Correlation coefficients among domains of the EQ-5D-5 L and the FACT-B were assessed in this study, and the correlation coefficients were statistically significant (P values less than 0.001). In the past, there were mapping studies to explore the correlation between scales [37, 38]; in the case of a conceptual overlap between the two tools, the mapping is more likely to succeed. It is notable that the values of SWB did not predict health utility from the EQ-5D-5 L in the OLS model, which may result from the lack of domains related to social function onthe EQ-5D-5 L. Similarly, SWB was not statistically significant in prior mapping studies of lung cancer, prostate cancer and breast cancer [17, 39, 40].

A systematic review reported that R2 for the mapping function from a specific questionnaire to a generic health utility measure usually ranged from 0.4 to 0.6 [28]. The introduction of squared terms and interaction terms could significantly increase R2 to 0.8, which suggested that the association was non-linear [41, 42]. The introduction of squared terms and interaction terms in models 4 and 5 in our study improved model performance. The r2 of the model OLS 5 reached 0.700, which indicated good results. In addition, in contrast to prior studies [17], this study selected its value set in China instead of using a non-native crosswalk project to convert the EQ-5D-3 L and the EQ-5D-5 L, thus leading to improved model performance.

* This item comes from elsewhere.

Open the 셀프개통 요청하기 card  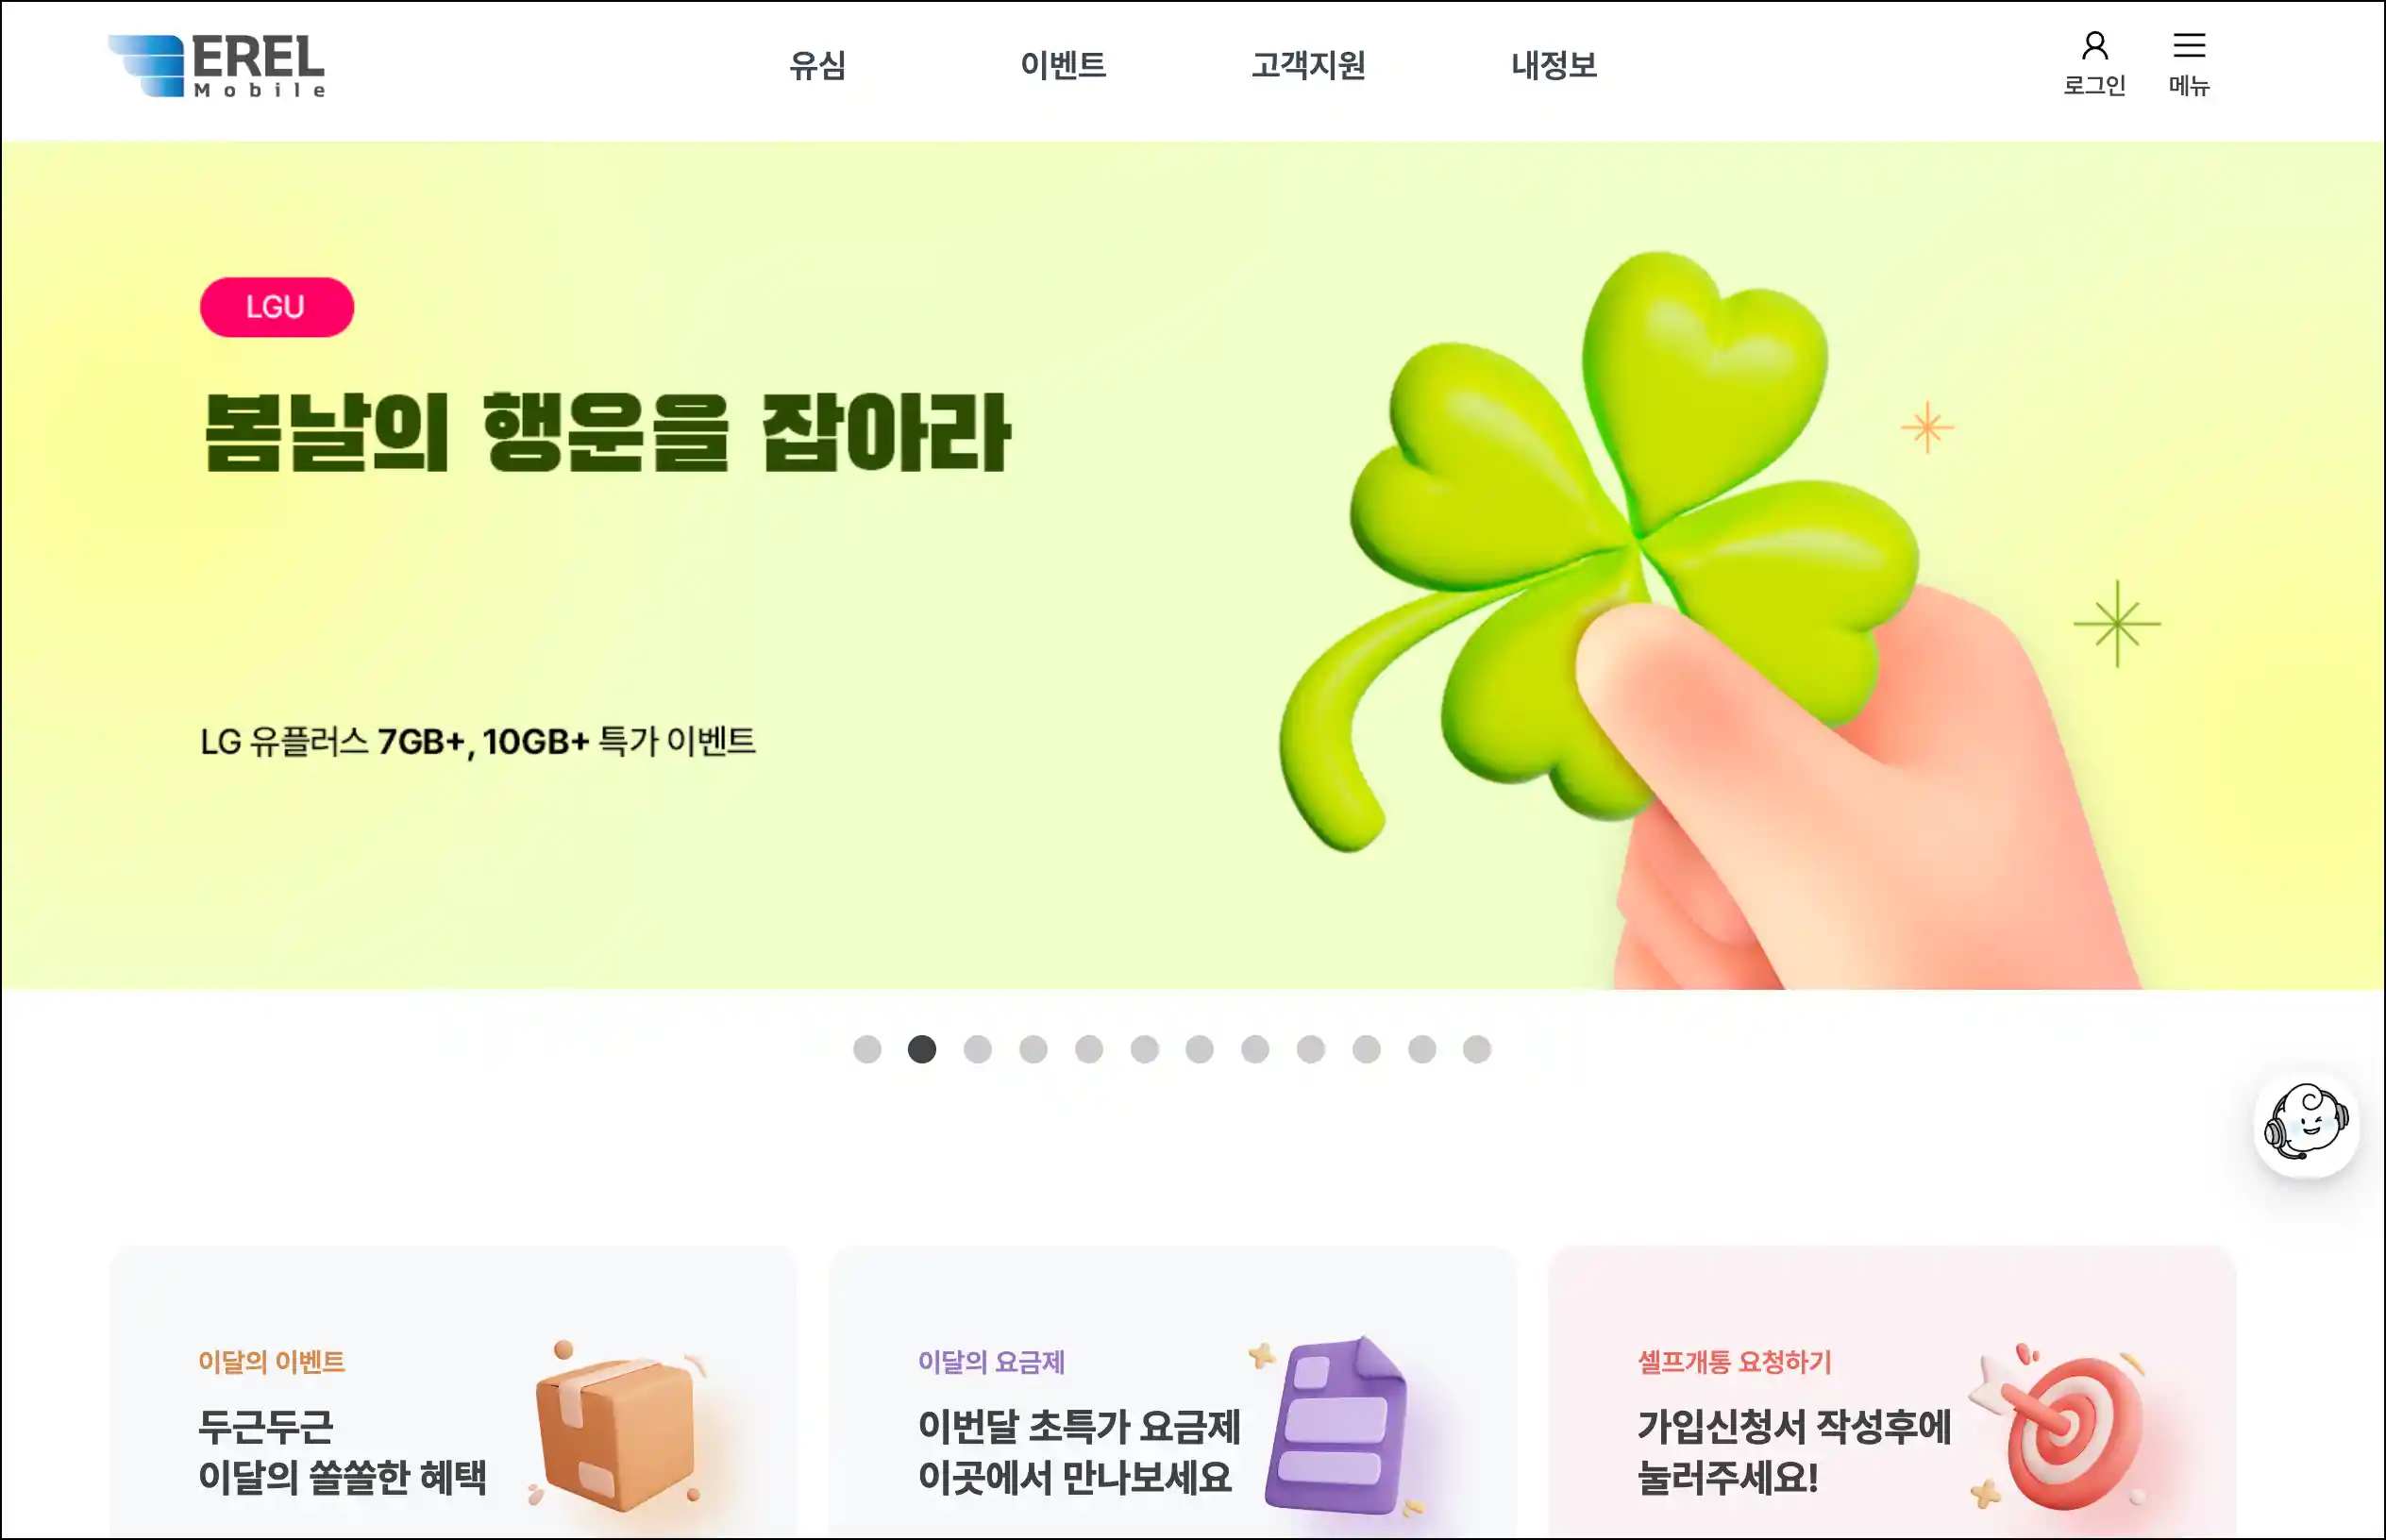point(1891,1392)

Overall, the mapping functions performed well in this study. Although the predicted average health utility of the OLS models much closer to the observed values, OLS would overestimate poor health and underestimate higher health utility, which was consistent with prior studies [33, 43, 44]. To solve this problem, we used simple linear equating to avoid regression to the mean [35]. This method achieved similar results in previous mapping studies [18, 45]. As shown in Fig. 3, model OLS 5 had the closest predictive values to actual EQ-5D-5 L scores after a linear equivalent method was applied.

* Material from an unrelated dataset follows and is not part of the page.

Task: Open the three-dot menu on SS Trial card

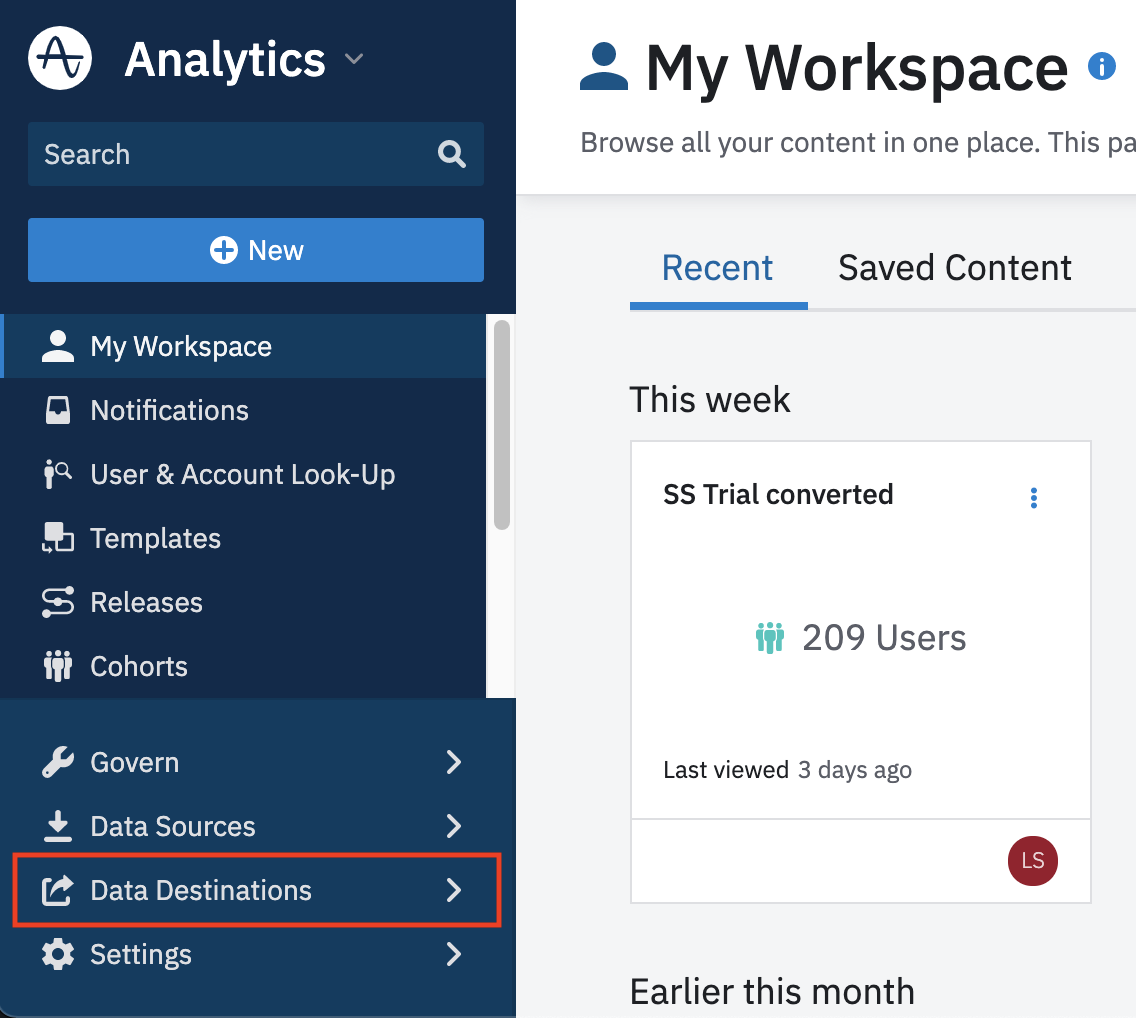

The present study suffers from several limitations. First, the study was based on a small sample size from a single hospital. Future studies should consider collecting data from larger sample sizes and from multiple treatment centres. Second, it is impossible to conduct cross-validation for external validity in independent data sets. Therefore, although cross-validation is considered to be “second best”, it was used in this study due to a lack of external data sources. Finally, the study only used three modelling approaches in mapping functions; many advanced technologies, including the three-part model and the probit mapping function based on Bayesian networks, could be potential alternative approaches to mapping functions.

Conclusion

Mapping is primarily used to obtain utility scores from disease-specific non-preference tools, allowing a large amount of existing survey data to be used for economic analysis. The use of mapping algorithms has facilitated the development of cost-utility research. To the best of the author’s knowledge, this study is the first to develop a mapping algorithm between the FACT-B and the EQ-5D-5 L in the Chinese patient population and to adopt the recently developed EQ-5D-5 L tariff value based on Chinese population preferences. The best model for estimating the EQ-5D-5 L value includes the FACT-B subscale scores. The addition of squared terms and interaction terms improves the predictability of the model. When using several algorithms developed by these data, we found that the prediction performance of the OLS model was better than that of the Tobit model and the TPM. It is hoped that this algorithm will help to develop cost-utility studies to evaluate breast cancer treatments in China’s healthcare environment.